I don't really see my mistake in my approach, though it feels wrong. May someone show me or give me a hint, how to alter my approach so that I can get an x(t) for different given $ v_1 $ ? I would be really thankful.
EDIT 1: I think now $x(t) $ should be something of sorts: 
$x(t) = {1 \over 2 } * G * {m_e \over x^2 (t) } + v_1 * t $ ;
however this doesn't seem to help either...
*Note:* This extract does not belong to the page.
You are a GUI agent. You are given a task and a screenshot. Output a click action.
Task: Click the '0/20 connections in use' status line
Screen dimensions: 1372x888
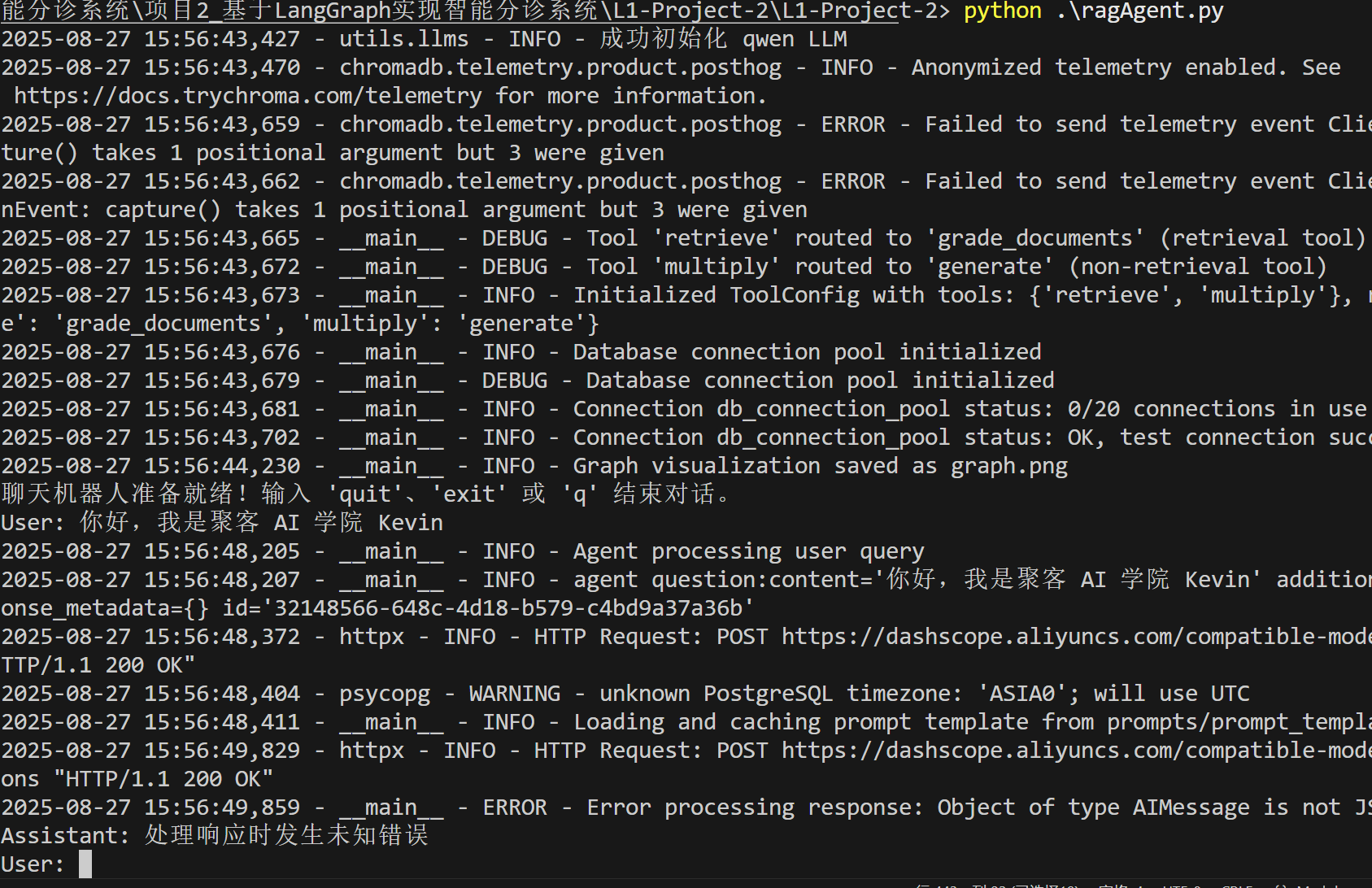coord(684,409)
 A: If you need the escape velocity alone, this can be determined from conservation of energy. You can also determine the velocity an object has at a certain position, but if you want to determine the motion diagram you have to solve Newton's equations
$$m\ddot{\mathbf a} = -G\frac{mM}{r^3}\mathbf r$$
which in spherical coordinates simplify to
$$\ddot r = -G\frac M{r^2},$$
but please don't ask me how to solve this, for my lazy answer will just be "numerically".
A: I believe the equation you wrote down for $x(t)$ is not necessarily right depending on the acceleration. I think it assumes the decrease in velocity is simply $-at$, which is only true for constant acceleration. To do this right, you have to start with acceleration and work up to position. First, write down acceleration.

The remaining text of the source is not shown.